Some of the information we’ll be sharing, and you can share with local policymakers and business leaders, include:
Changes to the GED program
The GED test itself is aligned with national college and career readiness standards for adult education, and the GED program as a whole was updated to help adult learners be more successful in their journey from high school dropout to the workforce. The program allows adult learners to enter the workforce immediately, and also prepared them for higher-level career and college training programs that help them compete with high school grads for jobs that pay family-sustaining wages. The program helps students take the first step of walking into a local prep program to career pathway planning after earning a GED credential.

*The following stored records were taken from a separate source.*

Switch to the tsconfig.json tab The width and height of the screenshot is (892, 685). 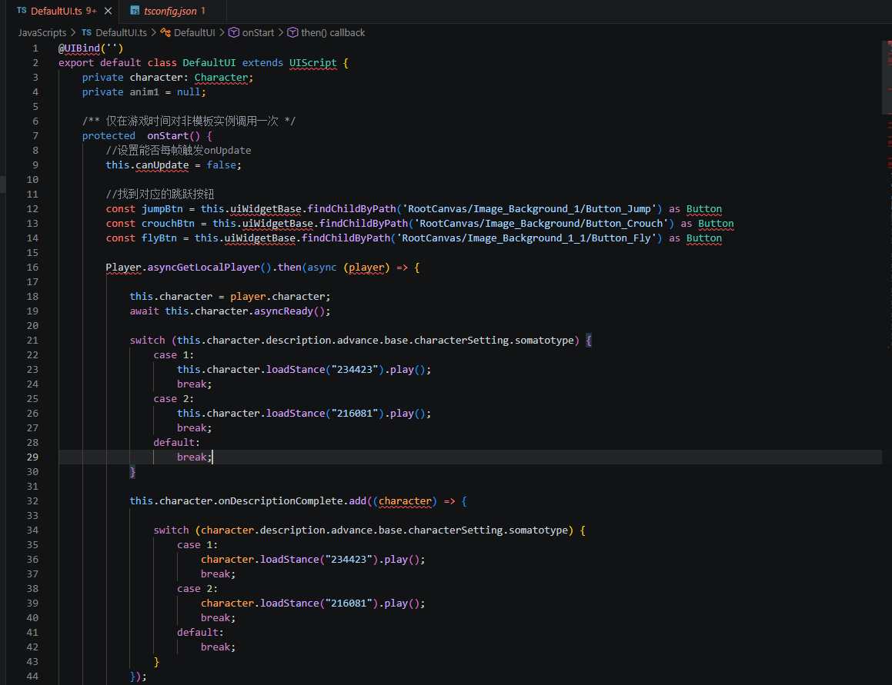pyautogui.click(x=172, y=12)
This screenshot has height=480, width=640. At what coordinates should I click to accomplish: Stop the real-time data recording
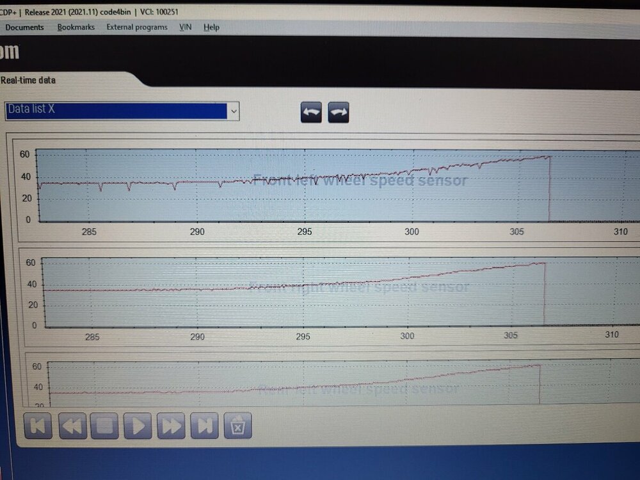pos(105,426)
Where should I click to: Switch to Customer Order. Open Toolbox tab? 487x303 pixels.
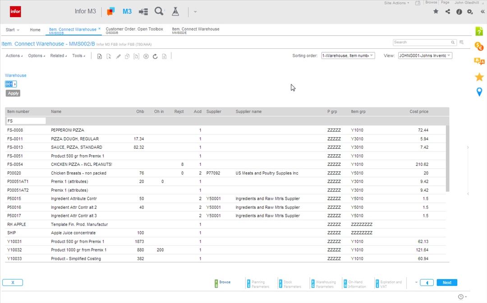tap(134, 30)
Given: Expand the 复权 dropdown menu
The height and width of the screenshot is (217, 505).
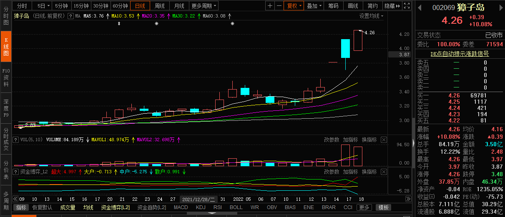Looking at the screenshot, I should (x=294, y=6).
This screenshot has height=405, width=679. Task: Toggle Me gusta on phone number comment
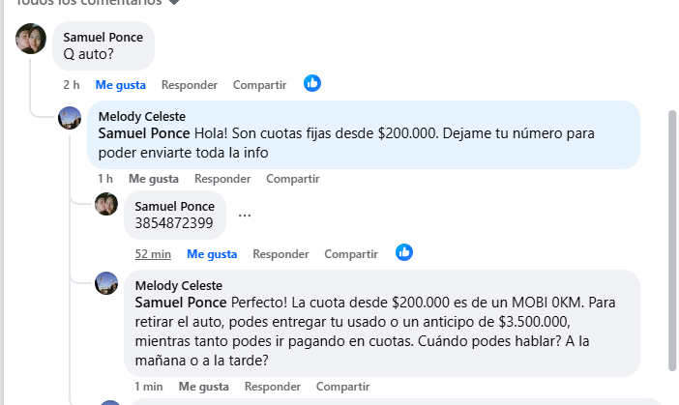212,254
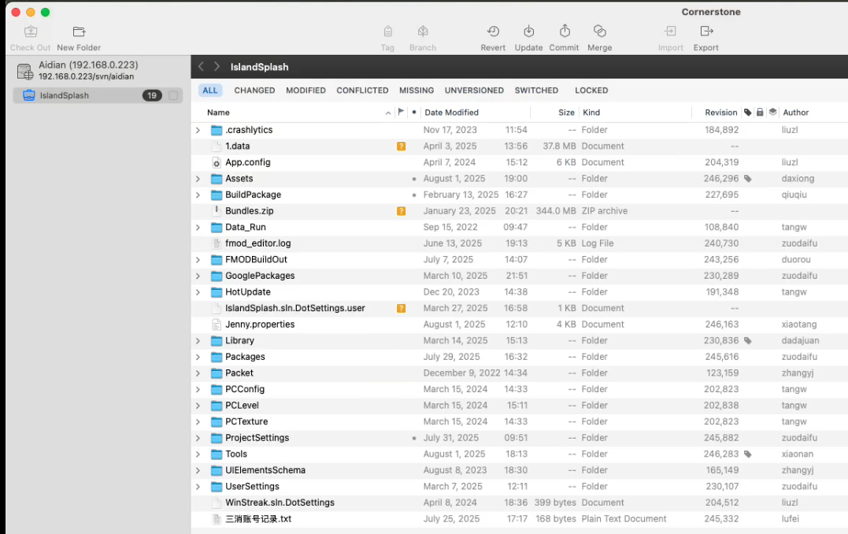This screenshot has height=534, width=848.
Task: Click the Commit toolbar icon
Action: (565, 32)
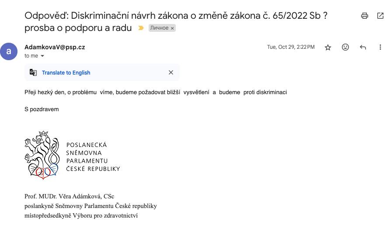Print this email using the printer icon

[364, 16]
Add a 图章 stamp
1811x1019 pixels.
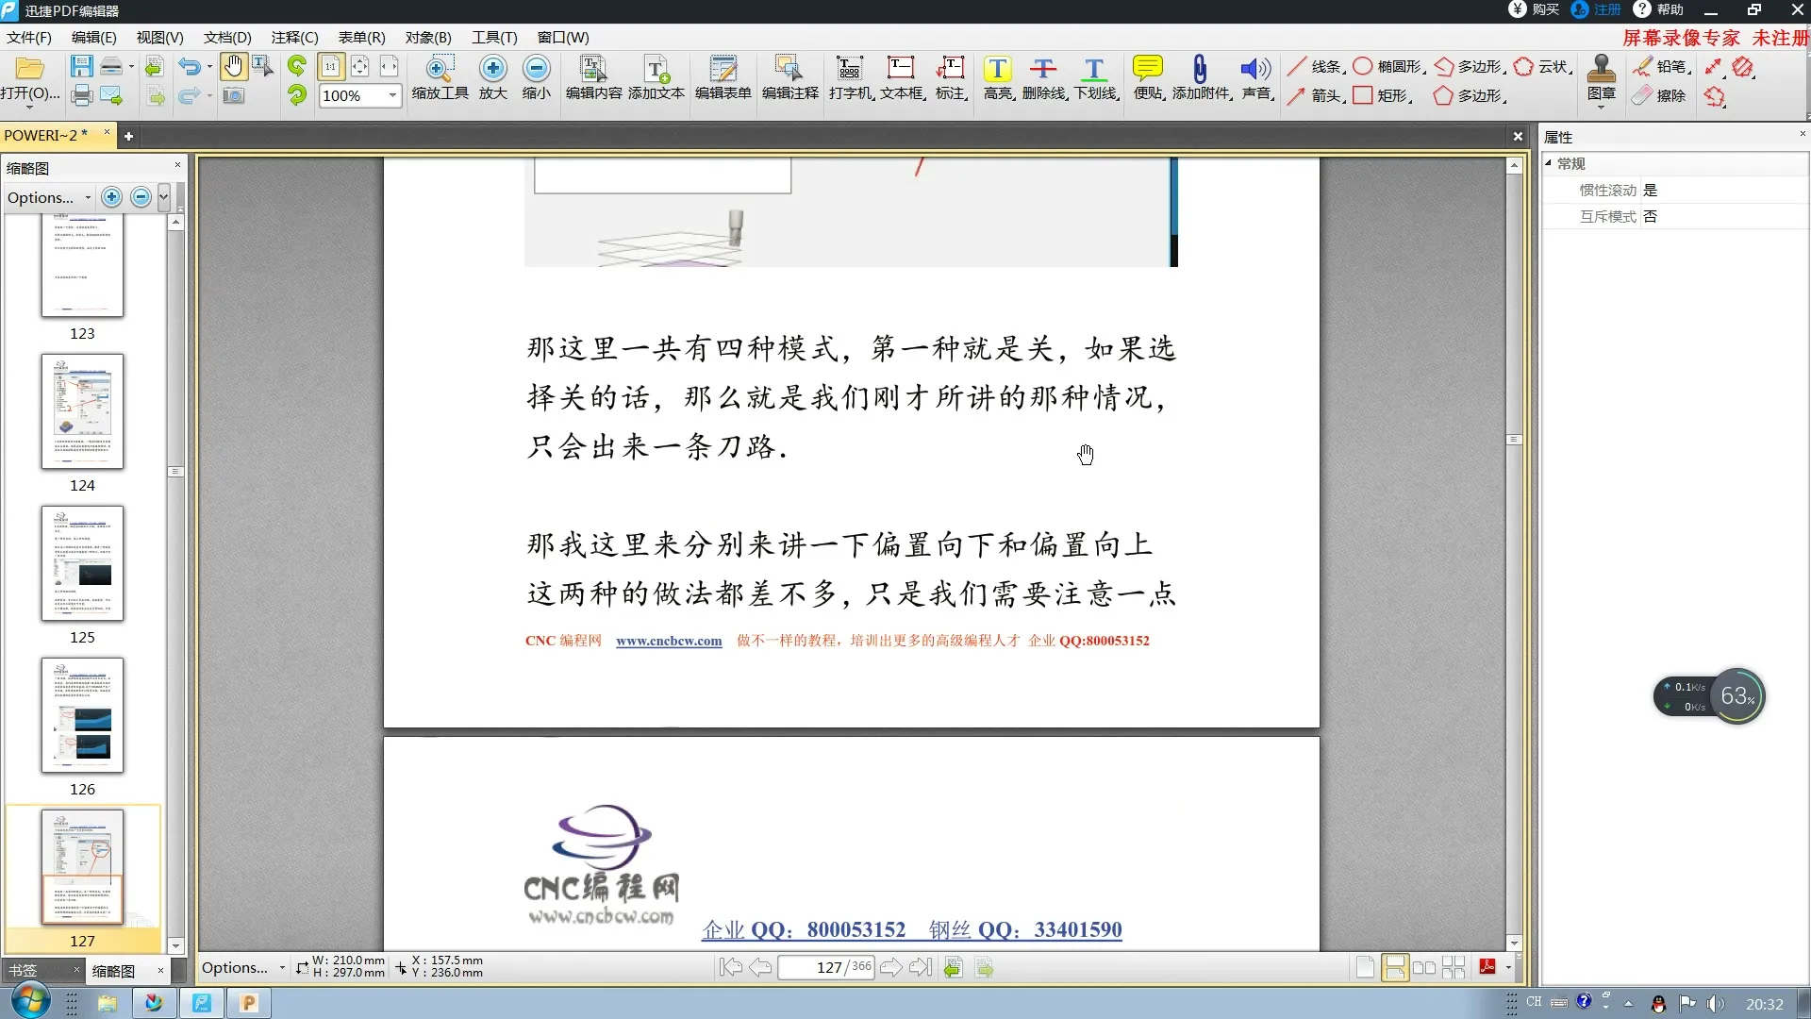1601,80
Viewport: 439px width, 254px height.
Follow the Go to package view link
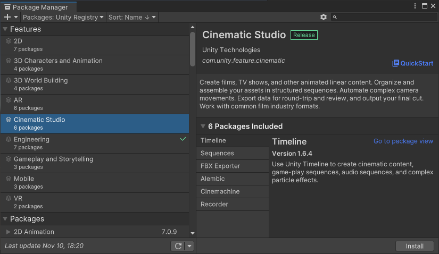pos(403,141)
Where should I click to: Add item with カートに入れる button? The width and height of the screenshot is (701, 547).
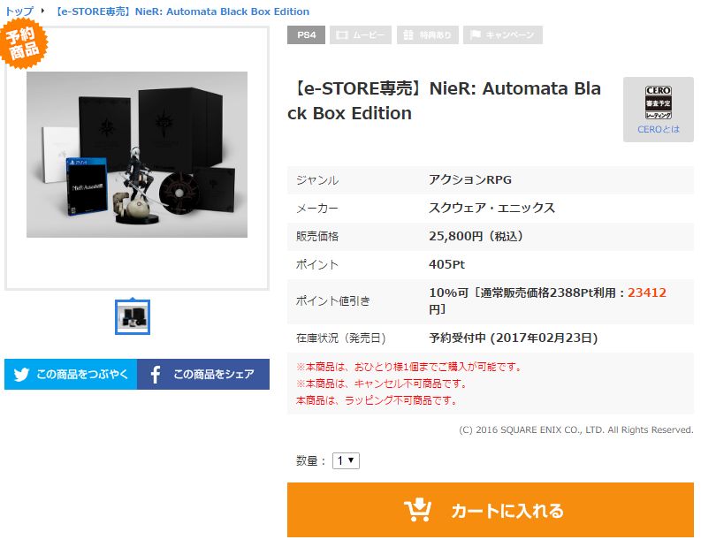pyautogui.click(x=491, y=510)
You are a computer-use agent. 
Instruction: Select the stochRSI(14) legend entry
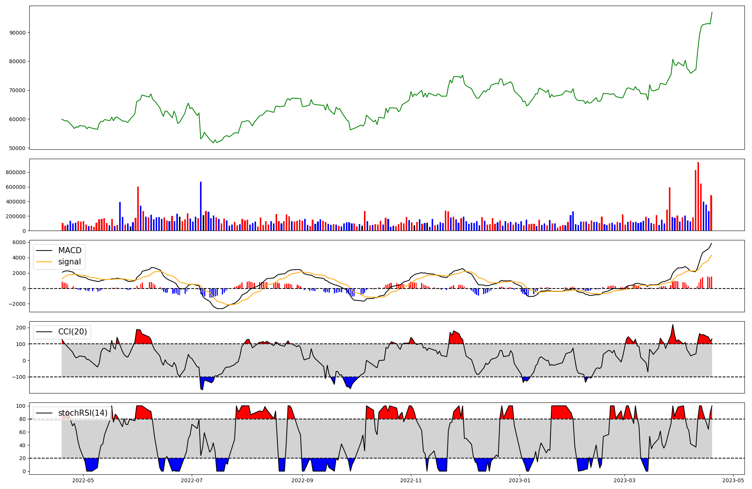(83, 413)
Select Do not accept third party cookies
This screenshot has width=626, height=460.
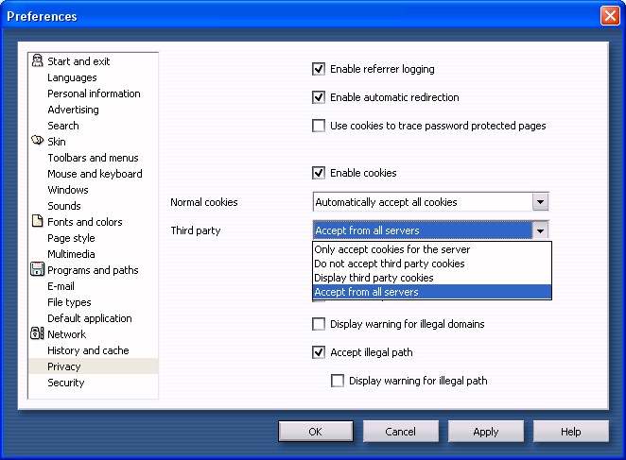(390, 264)
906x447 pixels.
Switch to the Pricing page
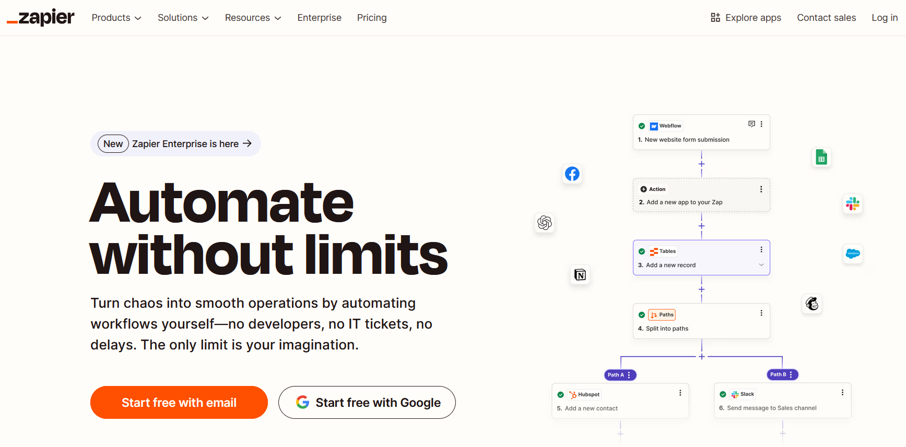(x=371, y=17)
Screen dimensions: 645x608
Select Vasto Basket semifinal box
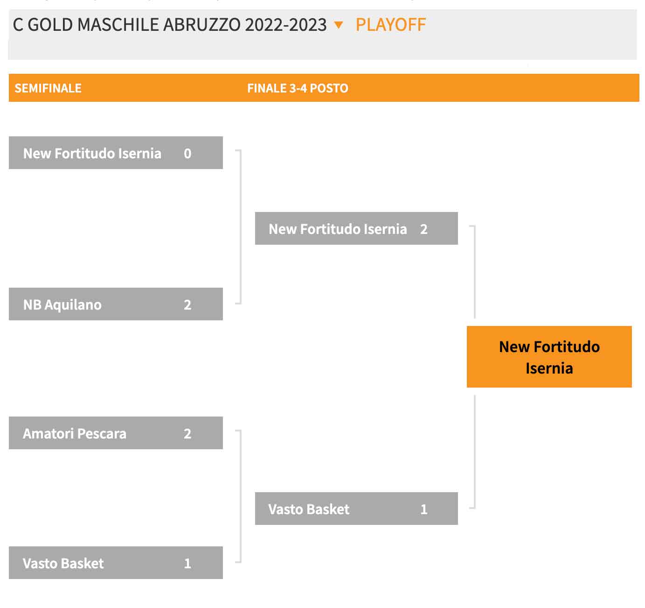point(116,563)
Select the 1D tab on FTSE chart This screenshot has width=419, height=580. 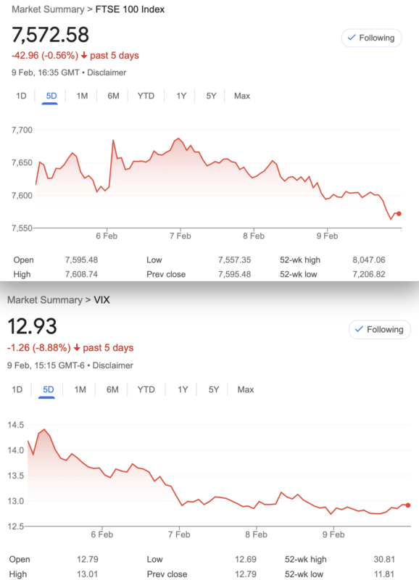point(21,96)
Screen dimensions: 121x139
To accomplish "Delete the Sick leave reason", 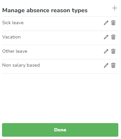I will pos(113,23).
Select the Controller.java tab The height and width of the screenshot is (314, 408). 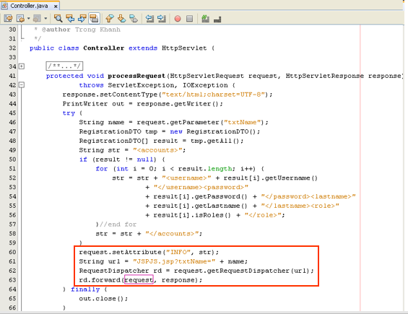(29, 6)
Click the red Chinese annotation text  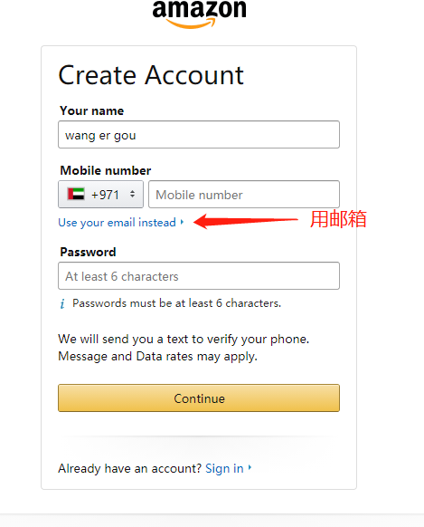click(x=338, y=219)
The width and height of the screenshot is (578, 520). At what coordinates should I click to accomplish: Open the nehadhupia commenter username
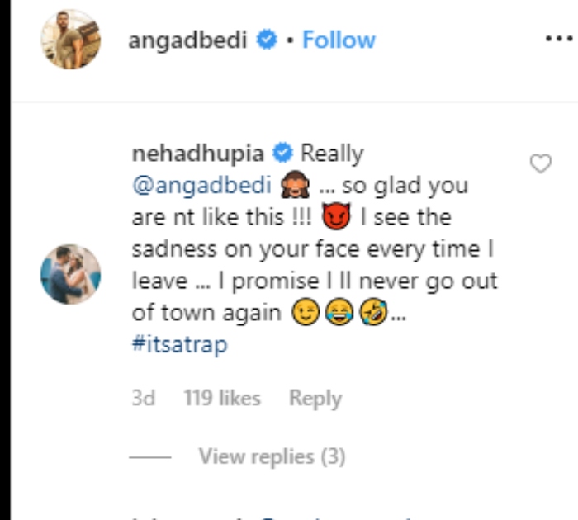tap(197, 154)
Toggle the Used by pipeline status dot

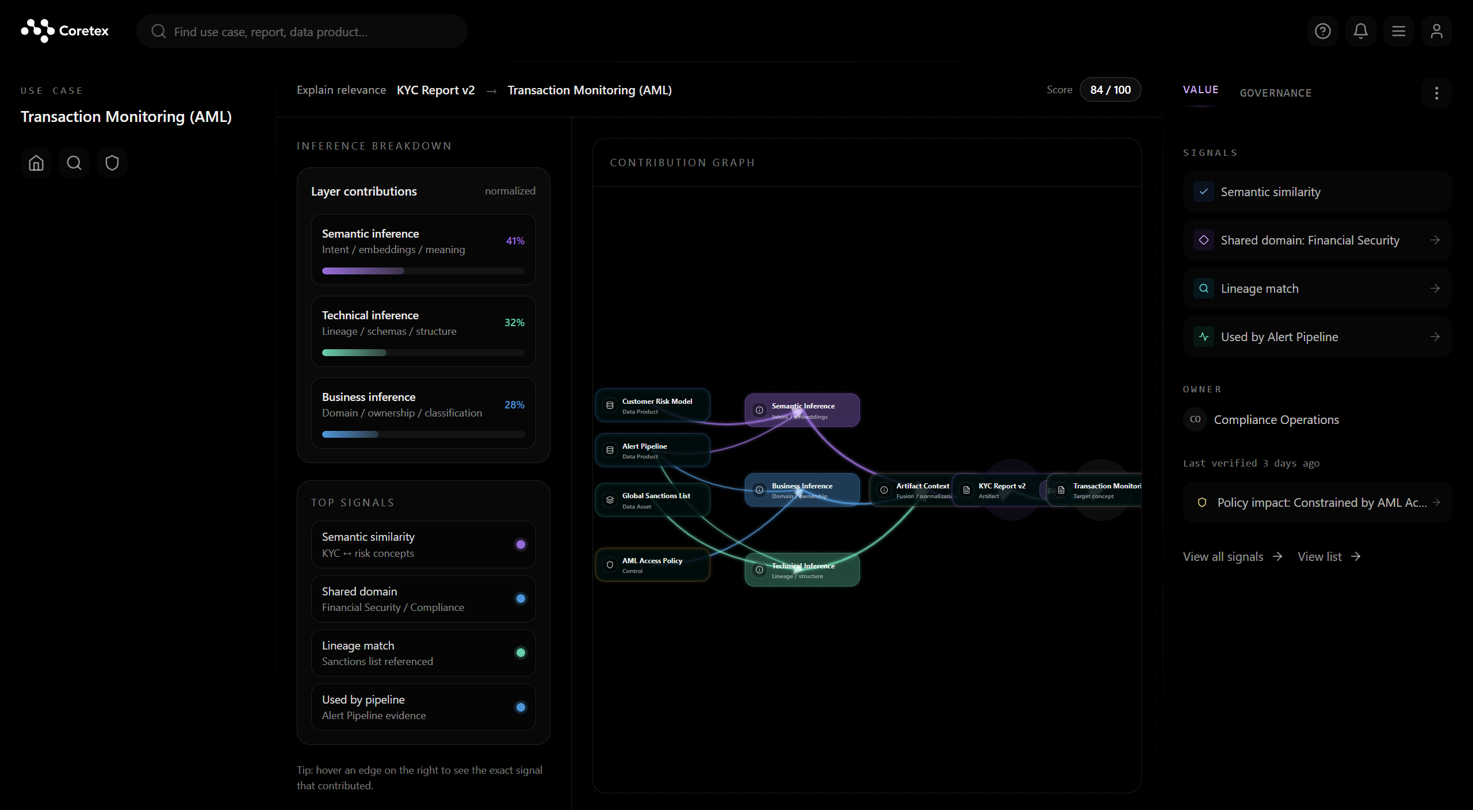pyautogui.click(x=520, y=707)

Positive postsecondary outcomes
Since the launch of the test we have continued to track how GED graduates are performing once they earn their credential. We recently released new statistics about GED graduates and postsecondary education and the positive correlation to the GED College Ready score levels.
GED graduates are enrolling in college programs at a higher rate than ever and remaining enrolled from semester-to-semester. In addition, more colleges around the country are implementing policies related to the College Ready score levels.
WIOA and career readiness
WIOA places a strong focus on preparing learners for in-demand jobs by equipping them with academic, technical, and employability skills necessary for employment.
The GED credential prepares test takers for career and technical training that helps accelerate entering the workforce.
Middle skill jobs
The demand to fill middle skill jobs—those that require more than a high school diploma but less than a four-year degree—continues to grow. GED graduates are excellent candidates for meeting this need that accounts for 40 percent of all job growth.
The Georgetown Center on Education and the Workforce states that there are 30 million “good jobs” in the United States that pay without a bachelor’s degree—with median earnings of $55,000 annually.
GED Testing Service has also continued to explore ways to help adult learners in the workforce earn their GED credential with the financial support of their current employer.
The GEDWorks program recently celebrated 2,000 graduates earning their GED credential. The program was designed to be flexible around busy work schedules and gives participants the resources they need to earn their GED credential with no financial commitment.
As more employers join the GEDWorks family it creates additional opportunities to upskill adult learners while giving them the credential they need to pursue further education and career advancement.
If you’re looking for additional resources, COABE’s Educate and Elevate campaign toolkit has talking points for you to use with local media and policymakers. The kit has downloadable fact sheets, templates to send letters and emails to your state legislators, webinars and more.